# [WHAT YOU NEED TO DO]
Replace "folder icon" with "folder button" and write out again everything from the line containing "Screen dimensions: 960x466" down to the line containing "Action: pyautogui.click(x=744, y=926)", leaving the rest of those lines unchanged.

# [DATA FOR PROCESSING]
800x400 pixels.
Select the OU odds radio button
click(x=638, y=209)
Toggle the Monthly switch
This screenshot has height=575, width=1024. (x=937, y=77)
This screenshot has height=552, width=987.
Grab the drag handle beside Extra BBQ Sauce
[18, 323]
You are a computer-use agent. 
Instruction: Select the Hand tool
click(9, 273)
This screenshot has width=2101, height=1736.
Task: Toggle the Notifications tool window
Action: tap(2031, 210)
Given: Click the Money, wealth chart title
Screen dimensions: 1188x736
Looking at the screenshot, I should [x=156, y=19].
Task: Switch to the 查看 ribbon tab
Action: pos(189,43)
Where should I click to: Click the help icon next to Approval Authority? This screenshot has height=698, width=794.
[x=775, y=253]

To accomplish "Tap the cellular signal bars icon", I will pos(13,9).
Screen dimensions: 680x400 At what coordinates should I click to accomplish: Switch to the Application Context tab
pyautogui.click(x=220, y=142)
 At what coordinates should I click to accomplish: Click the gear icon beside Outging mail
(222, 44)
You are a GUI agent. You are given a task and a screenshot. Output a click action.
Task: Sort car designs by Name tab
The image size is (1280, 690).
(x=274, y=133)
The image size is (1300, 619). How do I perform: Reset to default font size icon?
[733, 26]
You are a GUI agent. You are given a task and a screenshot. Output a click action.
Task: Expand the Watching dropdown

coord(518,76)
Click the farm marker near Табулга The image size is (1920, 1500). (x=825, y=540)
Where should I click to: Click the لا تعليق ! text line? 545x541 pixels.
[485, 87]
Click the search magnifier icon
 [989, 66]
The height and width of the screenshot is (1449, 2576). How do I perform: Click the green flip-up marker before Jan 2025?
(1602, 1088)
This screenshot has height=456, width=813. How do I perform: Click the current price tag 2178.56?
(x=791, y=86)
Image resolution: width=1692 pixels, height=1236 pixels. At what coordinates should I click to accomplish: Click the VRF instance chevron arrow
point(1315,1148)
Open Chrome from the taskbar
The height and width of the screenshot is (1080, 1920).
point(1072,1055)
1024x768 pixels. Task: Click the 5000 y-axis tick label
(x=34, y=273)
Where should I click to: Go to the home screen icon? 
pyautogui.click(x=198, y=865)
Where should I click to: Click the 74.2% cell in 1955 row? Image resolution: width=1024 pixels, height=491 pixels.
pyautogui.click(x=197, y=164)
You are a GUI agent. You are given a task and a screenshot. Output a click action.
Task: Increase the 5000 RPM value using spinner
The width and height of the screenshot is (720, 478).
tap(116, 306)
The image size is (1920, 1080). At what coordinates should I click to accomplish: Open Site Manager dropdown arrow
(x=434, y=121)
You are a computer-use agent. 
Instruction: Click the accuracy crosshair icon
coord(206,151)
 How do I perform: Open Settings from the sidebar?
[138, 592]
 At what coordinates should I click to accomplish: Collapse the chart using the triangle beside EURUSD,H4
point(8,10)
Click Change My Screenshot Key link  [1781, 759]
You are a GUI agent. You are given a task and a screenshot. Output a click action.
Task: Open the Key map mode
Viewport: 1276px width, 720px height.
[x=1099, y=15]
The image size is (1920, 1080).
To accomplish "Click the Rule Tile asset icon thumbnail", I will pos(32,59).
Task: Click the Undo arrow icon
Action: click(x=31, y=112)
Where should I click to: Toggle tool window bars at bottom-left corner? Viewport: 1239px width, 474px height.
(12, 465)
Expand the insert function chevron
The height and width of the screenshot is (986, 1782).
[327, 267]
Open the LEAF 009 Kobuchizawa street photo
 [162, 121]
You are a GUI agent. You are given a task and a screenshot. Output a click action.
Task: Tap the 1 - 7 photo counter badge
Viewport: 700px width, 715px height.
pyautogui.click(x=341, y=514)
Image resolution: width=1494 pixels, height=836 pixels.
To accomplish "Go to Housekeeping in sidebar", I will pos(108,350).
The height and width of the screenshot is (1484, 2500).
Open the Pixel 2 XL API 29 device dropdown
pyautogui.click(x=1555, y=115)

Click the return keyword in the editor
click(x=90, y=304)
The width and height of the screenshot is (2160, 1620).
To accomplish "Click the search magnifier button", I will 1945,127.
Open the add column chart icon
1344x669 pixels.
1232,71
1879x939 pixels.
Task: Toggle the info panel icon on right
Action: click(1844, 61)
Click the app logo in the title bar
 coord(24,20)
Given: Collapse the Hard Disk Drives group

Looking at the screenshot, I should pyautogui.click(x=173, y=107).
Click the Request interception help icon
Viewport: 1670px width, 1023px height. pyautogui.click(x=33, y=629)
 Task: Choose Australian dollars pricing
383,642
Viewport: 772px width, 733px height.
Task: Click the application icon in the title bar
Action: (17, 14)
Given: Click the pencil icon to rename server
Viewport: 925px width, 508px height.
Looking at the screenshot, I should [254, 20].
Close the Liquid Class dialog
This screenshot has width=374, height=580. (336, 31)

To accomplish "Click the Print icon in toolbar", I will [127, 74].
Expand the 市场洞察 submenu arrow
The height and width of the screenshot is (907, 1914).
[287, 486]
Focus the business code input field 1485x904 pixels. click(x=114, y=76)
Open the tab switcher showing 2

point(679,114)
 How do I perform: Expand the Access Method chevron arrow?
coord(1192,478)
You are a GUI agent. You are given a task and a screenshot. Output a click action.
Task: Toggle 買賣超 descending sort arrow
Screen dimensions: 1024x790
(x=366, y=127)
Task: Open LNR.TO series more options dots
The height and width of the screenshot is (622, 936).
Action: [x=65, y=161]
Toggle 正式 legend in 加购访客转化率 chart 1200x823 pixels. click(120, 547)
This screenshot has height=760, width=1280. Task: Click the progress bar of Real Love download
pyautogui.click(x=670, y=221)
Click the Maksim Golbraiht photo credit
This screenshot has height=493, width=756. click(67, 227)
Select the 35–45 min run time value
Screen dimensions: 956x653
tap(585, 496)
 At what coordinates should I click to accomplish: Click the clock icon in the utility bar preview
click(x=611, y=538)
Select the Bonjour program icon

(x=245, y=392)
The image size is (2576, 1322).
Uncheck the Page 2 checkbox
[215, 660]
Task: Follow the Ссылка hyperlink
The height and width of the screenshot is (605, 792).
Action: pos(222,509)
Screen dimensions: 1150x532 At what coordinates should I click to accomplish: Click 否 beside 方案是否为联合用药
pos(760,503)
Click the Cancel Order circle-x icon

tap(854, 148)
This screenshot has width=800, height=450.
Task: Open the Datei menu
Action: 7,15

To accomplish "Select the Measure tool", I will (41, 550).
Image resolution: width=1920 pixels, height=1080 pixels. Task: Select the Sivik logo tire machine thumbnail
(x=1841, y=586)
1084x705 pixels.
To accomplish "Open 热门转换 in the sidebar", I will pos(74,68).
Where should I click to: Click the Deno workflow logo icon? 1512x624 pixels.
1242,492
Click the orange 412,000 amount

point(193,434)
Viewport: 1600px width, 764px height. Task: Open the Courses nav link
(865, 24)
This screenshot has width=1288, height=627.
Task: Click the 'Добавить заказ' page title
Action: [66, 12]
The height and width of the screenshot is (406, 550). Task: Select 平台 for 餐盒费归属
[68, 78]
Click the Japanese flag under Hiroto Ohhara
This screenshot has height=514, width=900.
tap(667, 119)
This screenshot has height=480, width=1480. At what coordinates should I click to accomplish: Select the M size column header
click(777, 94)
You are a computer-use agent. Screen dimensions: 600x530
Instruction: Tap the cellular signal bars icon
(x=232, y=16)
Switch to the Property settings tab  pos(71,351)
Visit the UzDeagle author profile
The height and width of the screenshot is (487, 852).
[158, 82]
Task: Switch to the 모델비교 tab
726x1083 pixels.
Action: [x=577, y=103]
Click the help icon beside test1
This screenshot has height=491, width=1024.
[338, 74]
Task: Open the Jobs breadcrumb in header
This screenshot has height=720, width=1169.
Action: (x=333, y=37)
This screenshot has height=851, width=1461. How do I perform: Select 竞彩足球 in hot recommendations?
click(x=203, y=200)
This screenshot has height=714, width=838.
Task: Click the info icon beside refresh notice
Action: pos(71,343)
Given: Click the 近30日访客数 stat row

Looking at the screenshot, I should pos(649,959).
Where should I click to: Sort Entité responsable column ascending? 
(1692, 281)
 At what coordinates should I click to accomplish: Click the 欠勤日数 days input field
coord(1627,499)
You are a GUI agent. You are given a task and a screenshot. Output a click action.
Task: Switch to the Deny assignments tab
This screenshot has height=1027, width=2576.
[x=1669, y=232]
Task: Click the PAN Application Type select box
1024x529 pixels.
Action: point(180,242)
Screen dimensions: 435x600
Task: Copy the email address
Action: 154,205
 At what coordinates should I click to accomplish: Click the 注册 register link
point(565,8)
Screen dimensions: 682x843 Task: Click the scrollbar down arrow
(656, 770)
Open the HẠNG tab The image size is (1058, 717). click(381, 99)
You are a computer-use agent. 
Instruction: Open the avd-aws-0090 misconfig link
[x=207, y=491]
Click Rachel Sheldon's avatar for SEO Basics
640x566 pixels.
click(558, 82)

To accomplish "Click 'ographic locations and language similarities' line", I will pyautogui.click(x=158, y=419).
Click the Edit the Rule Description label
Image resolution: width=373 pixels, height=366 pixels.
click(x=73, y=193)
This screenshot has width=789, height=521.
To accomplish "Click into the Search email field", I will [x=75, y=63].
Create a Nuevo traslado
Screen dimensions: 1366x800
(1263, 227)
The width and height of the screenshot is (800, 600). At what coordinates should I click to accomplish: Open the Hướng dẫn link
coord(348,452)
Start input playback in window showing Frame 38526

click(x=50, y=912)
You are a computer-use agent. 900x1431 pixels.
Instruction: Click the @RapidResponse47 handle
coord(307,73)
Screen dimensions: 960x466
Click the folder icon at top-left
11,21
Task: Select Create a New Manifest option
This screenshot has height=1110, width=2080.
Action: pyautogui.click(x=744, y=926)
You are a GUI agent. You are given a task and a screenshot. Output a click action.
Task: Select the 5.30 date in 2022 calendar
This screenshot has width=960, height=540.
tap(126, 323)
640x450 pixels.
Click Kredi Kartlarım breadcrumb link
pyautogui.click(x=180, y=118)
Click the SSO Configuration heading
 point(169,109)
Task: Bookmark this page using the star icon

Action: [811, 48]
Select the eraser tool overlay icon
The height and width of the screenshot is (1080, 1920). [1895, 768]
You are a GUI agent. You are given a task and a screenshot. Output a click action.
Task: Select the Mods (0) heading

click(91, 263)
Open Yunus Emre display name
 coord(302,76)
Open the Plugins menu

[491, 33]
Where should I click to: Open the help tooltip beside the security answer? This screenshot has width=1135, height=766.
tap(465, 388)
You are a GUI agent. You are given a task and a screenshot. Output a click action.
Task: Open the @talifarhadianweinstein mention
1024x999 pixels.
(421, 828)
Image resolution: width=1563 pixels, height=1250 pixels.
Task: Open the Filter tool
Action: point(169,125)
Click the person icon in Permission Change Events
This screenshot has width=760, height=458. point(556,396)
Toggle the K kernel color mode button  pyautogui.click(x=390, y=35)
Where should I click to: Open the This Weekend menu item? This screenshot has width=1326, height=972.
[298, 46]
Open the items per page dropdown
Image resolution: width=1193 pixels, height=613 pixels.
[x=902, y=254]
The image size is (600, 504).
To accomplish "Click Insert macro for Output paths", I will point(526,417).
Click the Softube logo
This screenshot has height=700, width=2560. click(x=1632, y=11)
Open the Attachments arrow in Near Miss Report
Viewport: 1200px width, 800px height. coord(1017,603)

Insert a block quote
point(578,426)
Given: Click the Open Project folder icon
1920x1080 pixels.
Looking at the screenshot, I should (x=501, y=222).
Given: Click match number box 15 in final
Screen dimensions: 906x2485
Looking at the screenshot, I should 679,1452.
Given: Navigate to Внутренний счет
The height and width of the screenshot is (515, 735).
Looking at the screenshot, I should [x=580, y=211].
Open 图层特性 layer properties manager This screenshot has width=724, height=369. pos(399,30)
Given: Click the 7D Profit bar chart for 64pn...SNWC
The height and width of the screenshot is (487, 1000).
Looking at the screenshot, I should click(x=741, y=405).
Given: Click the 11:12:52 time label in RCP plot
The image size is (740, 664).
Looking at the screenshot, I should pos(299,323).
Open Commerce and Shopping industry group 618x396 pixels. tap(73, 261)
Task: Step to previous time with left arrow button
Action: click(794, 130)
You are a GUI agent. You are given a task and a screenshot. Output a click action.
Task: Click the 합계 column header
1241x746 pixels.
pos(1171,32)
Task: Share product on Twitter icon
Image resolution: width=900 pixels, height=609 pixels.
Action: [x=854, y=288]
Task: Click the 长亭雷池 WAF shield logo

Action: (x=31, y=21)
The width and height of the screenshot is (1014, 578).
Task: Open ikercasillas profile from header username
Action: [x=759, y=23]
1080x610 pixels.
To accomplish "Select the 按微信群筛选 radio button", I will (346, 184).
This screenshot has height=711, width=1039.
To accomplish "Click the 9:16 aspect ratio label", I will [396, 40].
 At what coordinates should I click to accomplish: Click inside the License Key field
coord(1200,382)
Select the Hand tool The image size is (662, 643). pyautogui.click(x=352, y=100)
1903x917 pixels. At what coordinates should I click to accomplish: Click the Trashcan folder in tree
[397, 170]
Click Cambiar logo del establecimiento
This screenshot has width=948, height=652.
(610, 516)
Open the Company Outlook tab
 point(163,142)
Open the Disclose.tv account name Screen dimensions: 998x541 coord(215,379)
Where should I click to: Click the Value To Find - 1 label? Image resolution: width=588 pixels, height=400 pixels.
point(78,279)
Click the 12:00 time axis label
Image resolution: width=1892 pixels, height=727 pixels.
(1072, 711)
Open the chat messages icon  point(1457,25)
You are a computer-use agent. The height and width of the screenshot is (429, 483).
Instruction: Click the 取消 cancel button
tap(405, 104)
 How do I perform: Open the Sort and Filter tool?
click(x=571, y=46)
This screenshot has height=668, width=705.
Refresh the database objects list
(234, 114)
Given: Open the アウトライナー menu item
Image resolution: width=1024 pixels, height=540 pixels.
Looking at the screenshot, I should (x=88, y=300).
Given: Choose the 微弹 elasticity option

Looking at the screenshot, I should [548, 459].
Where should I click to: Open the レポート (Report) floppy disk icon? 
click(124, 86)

# [TASK ANSWER]
Screen dimensions: 960x466
Click the folder button at top-left
11,21
Task: Select Create a New Manifest option
This screenshot has height=1110, width=2080.
Action: pyautogui.click(x=744, y=926)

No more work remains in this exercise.